My only guess would be that the network stack delayed work queues depend
upon working timer interrupts...
But since I have no knowledge of your hardware, I don't think I'll be a
lot of help with that.
Finn
On Fri, 5 Jun 2009, Matthew Lear wrote:
> Hi - thanks for your reply.
>
> The problem doesn't manifest only when the DHCP lease expires and I can still
> reproduce the problem with a static IP. With or without DHCP makes no
> difference.
>
> It seems to effect socket comms quite seriously (and quickly). If I run a
> simple
> server program on the host that listens on a socket and writes a response
> string
> to the socket when it receives data, and on the target I run a simple client
> program which writes a string to the socket, reads and prints the response
> sent
> the server, I only have to send data from client to server with a delay of 1ms
> between transmissions for a few seconds and the client program hangs on
> calling
> read() on the socket fd.
>
> If I run a simple netcat test, eg
>
> on target: nc -l -p 3333 > /dev/null
> on host: dd if=/dev/zero | nc <target-ip> 3333
>
> ...strangely, once activity on the ethernet link as a result of the netcat
> test
> ceases, running netstat -a on the target hangs for several seconds, eg:
>
>
> ~ # nc -l -p 3333 > /dev/null &
> ~ # netstat -a
> Active Internet connections (servers and established)
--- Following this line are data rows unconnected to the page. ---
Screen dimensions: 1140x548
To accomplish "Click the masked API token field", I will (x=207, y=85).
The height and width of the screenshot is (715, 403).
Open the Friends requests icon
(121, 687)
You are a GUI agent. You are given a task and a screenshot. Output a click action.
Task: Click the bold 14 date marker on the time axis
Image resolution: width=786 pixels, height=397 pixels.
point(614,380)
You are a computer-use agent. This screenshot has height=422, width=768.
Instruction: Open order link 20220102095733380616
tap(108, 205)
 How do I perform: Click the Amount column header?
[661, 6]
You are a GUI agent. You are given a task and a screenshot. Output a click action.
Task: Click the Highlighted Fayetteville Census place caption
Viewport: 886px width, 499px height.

> Proto Recv-Q Send-Q Local Address Foreign Address State
> tcp 0 0 *:login *:* LISTEN
> tcp 0 0 *:shell *:* LISTEN
> tcp 0 0 *:sunrpc *:* LISTEN
> tcp 0 0 *:finger *:* LISTEN
> tcp 0 0 *:auth *:* LISTEN
> tcp 0 0 *:ftp *:* LISTEN
> tcp 0 0 *:telnet *:* LISTEN
>
> <system hangs for several seconds here>
>
> tcp 0 0 192.168.0.11:3333 gateway0:45645
> ESTABLISHED
> udp 0 0 *:ntalk *:*
> udp 0 0 *:sunrpc *:*
> Active UNIX domain sockets (servers and established)
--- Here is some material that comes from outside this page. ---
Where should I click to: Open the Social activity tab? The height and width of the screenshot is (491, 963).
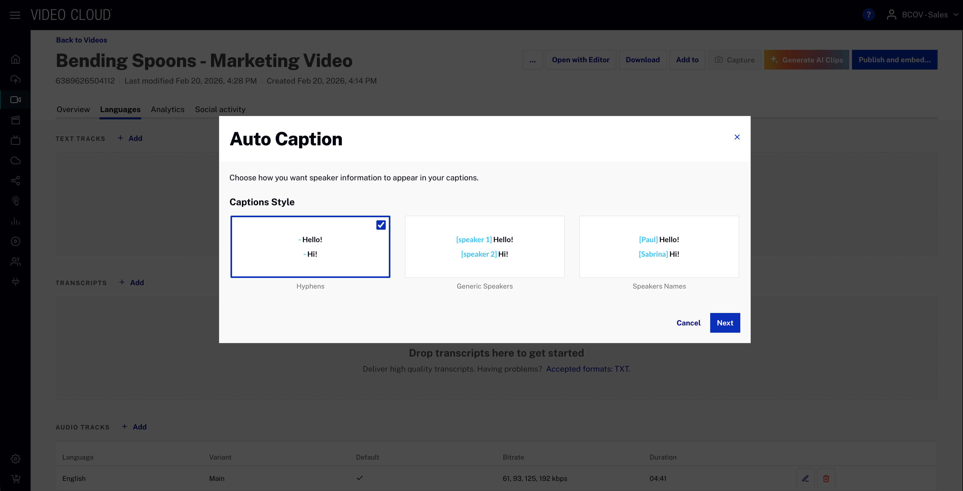coord(220,109)
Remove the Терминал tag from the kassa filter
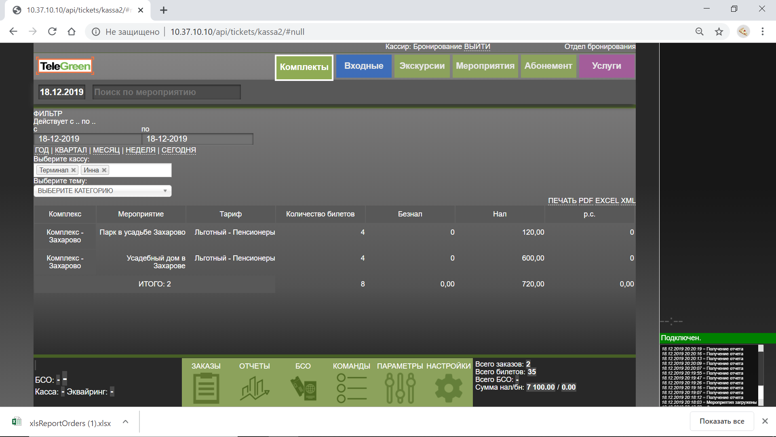Image resolution: width=776 pixels, height=437 pixels. (x=73, y=170)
> Proto RefCnt Flags Type State I-Node Path
> unix 4 [ ] DGRAM 111 /dev/log
> unix 3 [ ] STREAM CONNECTED 123
> unix 3 [ ] STREAM CONNECTED 122
> unix 2 [ ] DGRAM 120
> unix 2 [ ] DGRAM 114
> ~ #
>
> I thought this was interesting. Also, after this, I have trouble entering
> characters over the serial port / console. It seems like interrupts may having
> trouble getting serviced but this may be a side-effect...
>
> If you run the same netstat command with strace, you can see that the delay is
> caused by polling the socket following calling send:
>
> ...
> ...
> gettimeofday({366, 470000}, NULL) = 0
> poll([{fd=4, events=POLLOUT, revents=POLLOUT}], 1, 0) = 1
> send(4, "lJ\1\0\0\1\0\0\0\0\0\0\00211\0010\003168\003192\7in-ad"..., 43,
> 0x4000) = 43
> poll(
>
>
> <delay is here>
>
>
> [{fd=4, events=POLLIN}], 1, 5000) = 0
> ...
> ...
>
> -- Matt
>
>
> Finn Thain wrote:
> > Does the problem manifest only when the DHCP lease expires?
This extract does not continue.